Creative Freedom Through Technological Efficiency
For McCarthy and Townsend, generative AI isn’t primarily about replacing human creativity—it’s about freeing creators from technical constraints.
“The faster we can make something move, the more creative freedom it gives us,” Townsend emphasized.
By automating time-consuming technical tasks, the team could redirect their energy toward ideation and creative refinement. They could rapidly visualize concepts and achieve visual consensus, accelerating what had traditionally been a slow, cumbersome process.
McCarthy recalled how generating keyboard images for the first Surface launch required creating assets in five physical layouts, each with 26 different prints for various languages. Today’s tools dramatically streamline such labor-intensive tasks.
The Easier and More Efficient Way of Visual Storytelling
Beyond improving efficiency for professional teams, generative AI is facilitating access to high-quality visual production. As McCarthy observed while holding up his smartphone, “It used to be you needed to have a fancy expensive camera and a really powerful computer to be able to move all that footage around, but it’s just not the case anymore.”
The threshold for creating polished visual content and advertising narrative has dropped significantly. With imagination and curiosity about available tools, virtually anyone can now produce sophisticated visual narratives that would have required substantial equipment and expertise just years ago.
The Future of Creativity in an AI-Enhanced World
Microsoft’s experience highlights how generative AI is becoming an integral part of the creative toolkit rather than a replacement for human creativity. As Microsoft’s design chief Jon Friedman noted, “suddenly the design job is how do you edit?”

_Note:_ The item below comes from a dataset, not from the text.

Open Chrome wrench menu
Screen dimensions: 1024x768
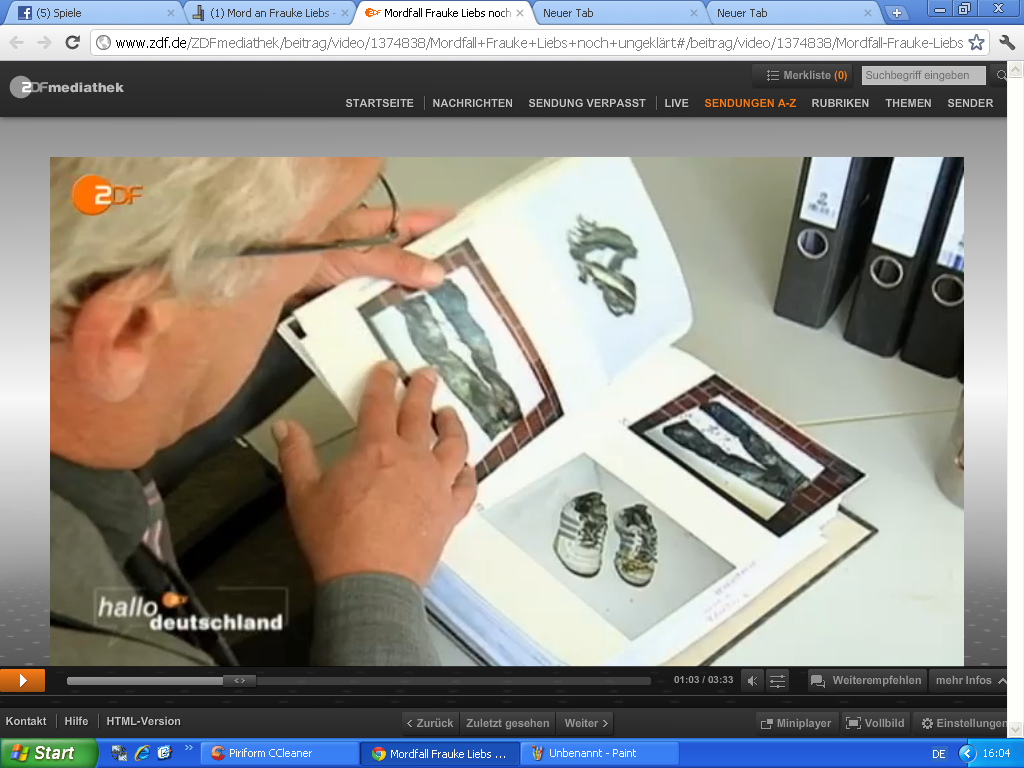click(x=1007, y=43)

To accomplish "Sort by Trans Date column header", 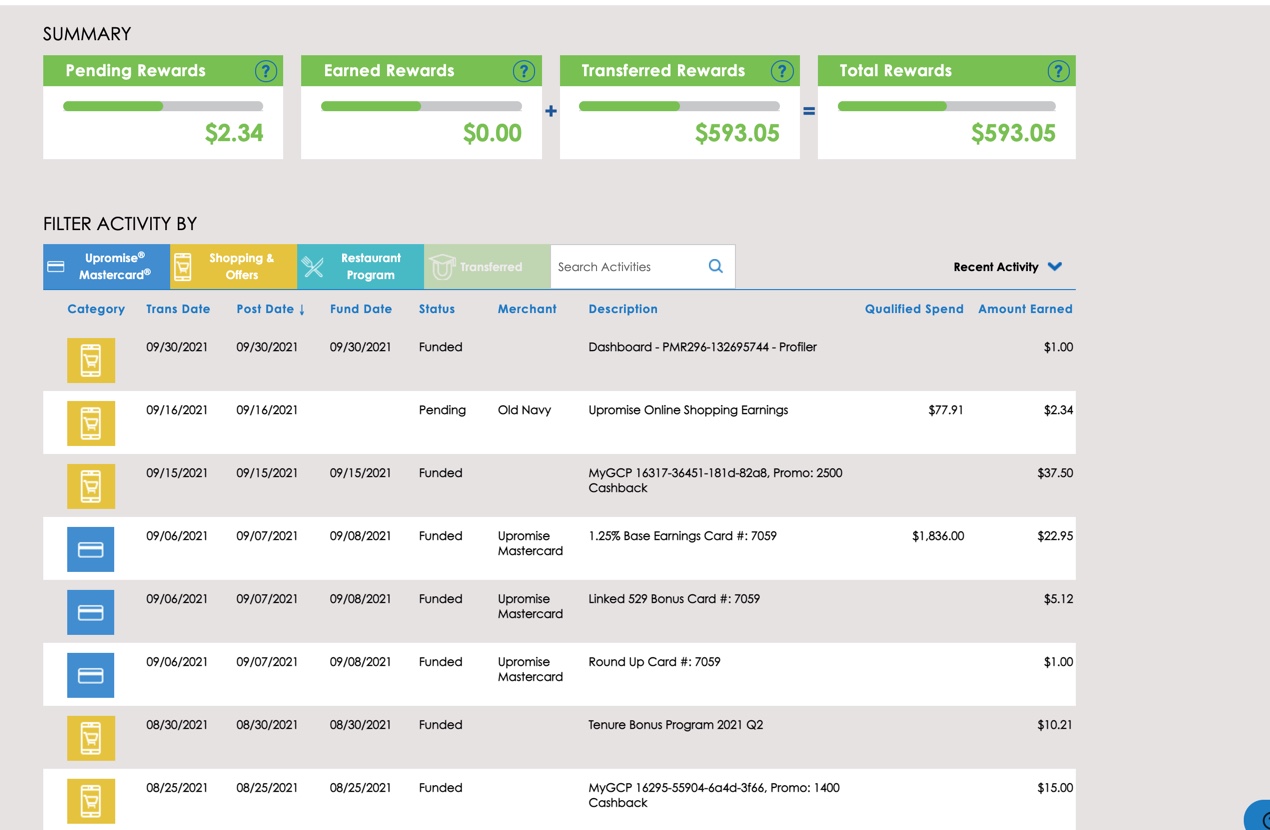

The most compelling advertising will likely emerge from this harmonious blend of AI’s computational power and human creative direction. While AI can generate beautiful content at unprecedented speed, it’s human intuition, experience, and creative instinct that bring authentic depth to storytelling.
For brands and agencies working in this new technological setting in advertising industry, several insights emerge from Microsoft’s experiment:
- AI tools enable rapid iteration and visualization of concepts, helping teams achieve creative consensus more efficiently
- Smart integration of AI-generated and traditionally filmed content yields the best results
- Human oversight remains essential for maintaining quality and coherence
- The time and resources saved through AI can be reinvested in creative exploration
As McCarthy advises those experimenting with these emerging tools: “It comes from being relentless. Just keep pushing on the tools and if it truly can’t be done, wait a week.” Given the exponential pace of advancement in generative AI capabilities, yesterday’s limitations often become tomorrow’s solved problems.
The undetected presence of AI-generated content in Microsoft’s Surface ad signals a watershed moment for advertising production. As these tools continue to evolve, the question isn’t whether AI will transform creative processes, but how quickly and completely this transformation will take over the market.